Please copy every line with the string "button" from the entries below.

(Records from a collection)
- - - - - - -

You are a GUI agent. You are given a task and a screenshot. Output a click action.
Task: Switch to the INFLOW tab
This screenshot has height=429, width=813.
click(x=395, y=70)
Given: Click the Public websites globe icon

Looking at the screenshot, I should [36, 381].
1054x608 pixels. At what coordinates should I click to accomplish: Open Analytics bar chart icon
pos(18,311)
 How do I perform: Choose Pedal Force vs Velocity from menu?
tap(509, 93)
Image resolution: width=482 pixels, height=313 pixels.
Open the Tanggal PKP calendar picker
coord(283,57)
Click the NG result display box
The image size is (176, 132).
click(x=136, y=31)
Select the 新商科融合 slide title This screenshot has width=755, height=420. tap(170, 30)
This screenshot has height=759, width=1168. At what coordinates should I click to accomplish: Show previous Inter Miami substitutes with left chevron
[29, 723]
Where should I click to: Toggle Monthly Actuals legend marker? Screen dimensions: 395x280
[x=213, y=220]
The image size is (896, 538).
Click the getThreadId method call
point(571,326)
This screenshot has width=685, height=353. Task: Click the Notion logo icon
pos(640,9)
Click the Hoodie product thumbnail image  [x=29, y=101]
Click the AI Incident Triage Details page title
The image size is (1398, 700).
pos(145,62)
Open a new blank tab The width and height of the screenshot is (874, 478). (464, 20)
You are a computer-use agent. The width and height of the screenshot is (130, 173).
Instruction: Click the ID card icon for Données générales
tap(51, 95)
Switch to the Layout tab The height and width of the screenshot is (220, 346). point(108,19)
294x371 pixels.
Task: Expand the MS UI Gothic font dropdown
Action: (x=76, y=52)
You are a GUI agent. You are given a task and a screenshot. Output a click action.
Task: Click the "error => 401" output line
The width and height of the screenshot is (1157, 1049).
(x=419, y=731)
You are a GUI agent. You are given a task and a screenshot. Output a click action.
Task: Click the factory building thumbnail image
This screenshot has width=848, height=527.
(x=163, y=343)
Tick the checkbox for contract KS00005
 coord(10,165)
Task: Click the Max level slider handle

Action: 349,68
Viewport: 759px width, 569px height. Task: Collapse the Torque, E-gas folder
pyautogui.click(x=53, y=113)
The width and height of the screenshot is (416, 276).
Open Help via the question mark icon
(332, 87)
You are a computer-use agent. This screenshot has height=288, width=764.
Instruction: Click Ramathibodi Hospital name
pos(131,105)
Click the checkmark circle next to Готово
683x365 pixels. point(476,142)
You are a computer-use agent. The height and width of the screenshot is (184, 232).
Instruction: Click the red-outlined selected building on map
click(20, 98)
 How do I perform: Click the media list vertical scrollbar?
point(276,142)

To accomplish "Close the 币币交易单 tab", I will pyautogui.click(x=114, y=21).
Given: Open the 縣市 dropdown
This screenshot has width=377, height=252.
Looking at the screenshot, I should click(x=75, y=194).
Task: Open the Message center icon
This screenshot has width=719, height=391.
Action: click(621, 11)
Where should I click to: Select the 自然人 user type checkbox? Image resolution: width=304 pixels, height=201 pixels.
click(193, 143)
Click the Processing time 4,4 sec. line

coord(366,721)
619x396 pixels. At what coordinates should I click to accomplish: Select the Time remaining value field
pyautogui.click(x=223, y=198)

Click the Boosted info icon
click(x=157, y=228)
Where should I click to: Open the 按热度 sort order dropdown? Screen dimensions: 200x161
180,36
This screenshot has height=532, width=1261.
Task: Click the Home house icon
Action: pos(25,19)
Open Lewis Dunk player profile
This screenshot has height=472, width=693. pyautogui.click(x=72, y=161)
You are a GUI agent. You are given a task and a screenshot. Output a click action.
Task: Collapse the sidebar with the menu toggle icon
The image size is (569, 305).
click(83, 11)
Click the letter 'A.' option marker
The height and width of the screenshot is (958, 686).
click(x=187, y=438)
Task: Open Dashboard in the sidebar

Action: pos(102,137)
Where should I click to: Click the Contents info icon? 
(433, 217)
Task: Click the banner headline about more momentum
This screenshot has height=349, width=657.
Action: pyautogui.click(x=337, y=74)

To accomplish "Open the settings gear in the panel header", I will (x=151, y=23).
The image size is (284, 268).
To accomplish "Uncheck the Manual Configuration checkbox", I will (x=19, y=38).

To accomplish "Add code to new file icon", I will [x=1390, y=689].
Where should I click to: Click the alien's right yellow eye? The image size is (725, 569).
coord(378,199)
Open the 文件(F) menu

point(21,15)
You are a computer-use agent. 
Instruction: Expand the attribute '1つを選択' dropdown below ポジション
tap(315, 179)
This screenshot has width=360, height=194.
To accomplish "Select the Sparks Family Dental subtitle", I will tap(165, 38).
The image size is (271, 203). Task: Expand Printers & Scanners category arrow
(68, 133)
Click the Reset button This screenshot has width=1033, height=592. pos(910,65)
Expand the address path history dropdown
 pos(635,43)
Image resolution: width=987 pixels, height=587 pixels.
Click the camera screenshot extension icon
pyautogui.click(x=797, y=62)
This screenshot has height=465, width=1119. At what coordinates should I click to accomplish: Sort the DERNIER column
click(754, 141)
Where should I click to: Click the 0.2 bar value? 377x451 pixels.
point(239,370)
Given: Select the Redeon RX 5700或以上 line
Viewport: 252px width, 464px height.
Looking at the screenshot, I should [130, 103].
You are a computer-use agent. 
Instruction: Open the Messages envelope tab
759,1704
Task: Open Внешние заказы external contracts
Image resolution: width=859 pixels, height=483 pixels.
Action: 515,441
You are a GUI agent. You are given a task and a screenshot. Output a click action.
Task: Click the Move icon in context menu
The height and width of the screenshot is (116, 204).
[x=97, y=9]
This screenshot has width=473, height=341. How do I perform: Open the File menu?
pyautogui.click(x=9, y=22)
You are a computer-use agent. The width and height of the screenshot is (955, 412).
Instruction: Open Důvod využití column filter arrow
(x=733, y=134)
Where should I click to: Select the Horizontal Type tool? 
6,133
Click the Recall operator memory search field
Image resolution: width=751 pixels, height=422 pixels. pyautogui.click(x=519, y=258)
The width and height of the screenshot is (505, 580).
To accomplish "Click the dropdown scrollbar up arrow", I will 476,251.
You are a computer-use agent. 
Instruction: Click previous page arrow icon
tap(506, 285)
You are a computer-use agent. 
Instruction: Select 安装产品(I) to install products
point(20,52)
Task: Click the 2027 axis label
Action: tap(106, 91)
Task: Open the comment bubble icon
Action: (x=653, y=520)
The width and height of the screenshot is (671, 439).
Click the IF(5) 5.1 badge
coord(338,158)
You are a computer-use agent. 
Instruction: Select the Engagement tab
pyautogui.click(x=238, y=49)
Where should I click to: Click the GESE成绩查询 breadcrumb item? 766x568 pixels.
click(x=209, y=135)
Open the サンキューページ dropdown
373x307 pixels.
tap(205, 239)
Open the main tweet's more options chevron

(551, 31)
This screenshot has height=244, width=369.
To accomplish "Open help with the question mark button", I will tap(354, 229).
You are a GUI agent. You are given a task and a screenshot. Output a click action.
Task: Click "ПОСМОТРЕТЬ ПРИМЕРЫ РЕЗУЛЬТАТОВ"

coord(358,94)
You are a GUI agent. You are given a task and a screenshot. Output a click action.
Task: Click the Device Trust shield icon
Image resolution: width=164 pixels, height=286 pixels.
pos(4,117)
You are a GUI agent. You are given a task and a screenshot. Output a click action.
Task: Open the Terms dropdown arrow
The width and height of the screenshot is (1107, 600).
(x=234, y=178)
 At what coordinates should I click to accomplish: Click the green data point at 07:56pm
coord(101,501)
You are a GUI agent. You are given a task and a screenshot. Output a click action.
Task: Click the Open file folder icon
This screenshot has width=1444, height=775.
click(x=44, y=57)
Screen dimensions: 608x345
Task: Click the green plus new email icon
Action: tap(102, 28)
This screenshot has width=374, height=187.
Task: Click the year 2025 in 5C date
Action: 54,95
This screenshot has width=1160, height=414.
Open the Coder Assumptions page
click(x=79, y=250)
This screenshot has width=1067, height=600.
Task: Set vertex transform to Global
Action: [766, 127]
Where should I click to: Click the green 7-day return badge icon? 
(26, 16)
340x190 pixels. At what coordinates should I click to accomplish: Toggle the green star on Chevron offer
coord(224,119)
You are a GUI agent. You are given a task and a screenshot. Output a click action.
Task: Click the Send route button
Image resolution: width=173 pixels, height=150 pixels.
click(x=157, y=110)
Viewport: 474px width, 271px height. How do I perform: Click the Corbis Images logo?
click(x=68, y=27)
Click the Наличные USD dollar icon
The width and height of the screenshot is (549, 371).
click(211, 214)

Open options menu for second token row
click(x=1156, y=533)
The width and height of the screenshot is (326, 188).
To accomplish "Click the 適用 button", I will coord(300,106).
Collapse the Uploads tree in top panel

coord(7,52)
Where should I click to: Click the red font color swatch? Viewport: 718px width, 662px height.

- - - - - - -

• _Your response_:
Click the Reset button This screenshot has width=1033, height=592. pos(910,65)
To accomplish "Open help with the question mark button", I will tap(354, 229).
Task: Click the Send route button
To accomplish "Click the 適用 button", I will coord(300,106).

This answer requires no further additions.